▶ **TEXT EXTRACT**
Sunday, January 26, 2014

The Land of the Living

Ephesians 5:8-10; Psalm 27


            When I was five years old, a certain family television show first appeared.   Forty-three episodes then aired over a two year span.   I was too young to watch it at that time, but I was glued to every one of these when the show began its life in re-runs on Saturday mornings back in 1985.   It’s was a science-fiction adventure about a human dad and his two teenagers who had mysteriously gotten trapped in an alternate universe.    This was quite a captivating and somewhat relatable premise to my sixteen year old self.    Maybe you remember it?  The now cult-classic T.V. series was called “Land of the Lost.”

▶ **DATA**
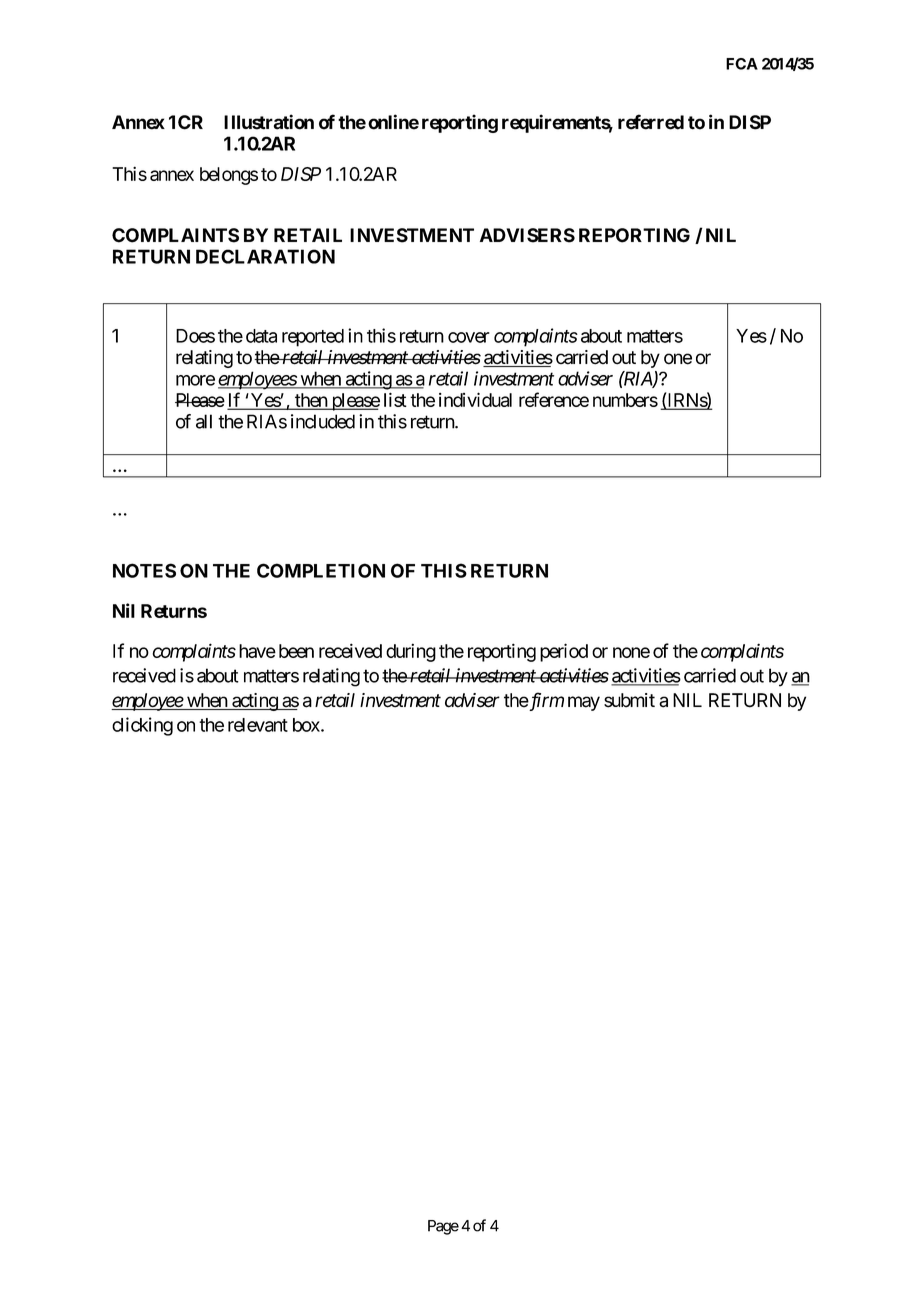 This page has width=924, height=1308. Describe the element at coordinates (742, 64) in the page. I see `FCA` at that location.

▶ **WRITTEN INSTRUCTION A**
List every number that appears in the opening paragraph of "The Land of the Living," in the form it takes there.
▶ **WRITTEN INSTRUCTION B**
Proceed with "The Land of the Living," picking up right after its final sentence.

▶ **RIGHT ANSWER A**
five, Forty-three, two, 1985, sixteen

▶ **RIGHT ANSWER B**
            You definitely remember it if the word “Sleestak” just popped into your head.    These characters were really creepy human shaped lizard creatures with a little horn ridge atop their head.    And if eyes are the windows to the soul, as I’ve often heard it said, then the oversized, glassy black orbs of the Sleestaks revealed them as absolutely soulless.   They were intriguing predators of the show protagonists -- Rick Marshall and his kids Will and Holly.   At the beginning of every episode, we are reminded that this family ended up exiled in the alien universe of Sleestaks and other hostile creatures after an earthquake opened up a space-time rift during a white water rafting trip.  
            The captivating goal of the whole series was for the Marshall family to survive being utterly lost … to return home to the world where they truly belonged.    And despite the very campy early 1970’s styled rubber Sleestak suits and other primitive special effects, I recall how real it felt relating to this family’s anxiety-filled adventures.    Their identity and unity and, on some level it seemed the whole human race, was under threat.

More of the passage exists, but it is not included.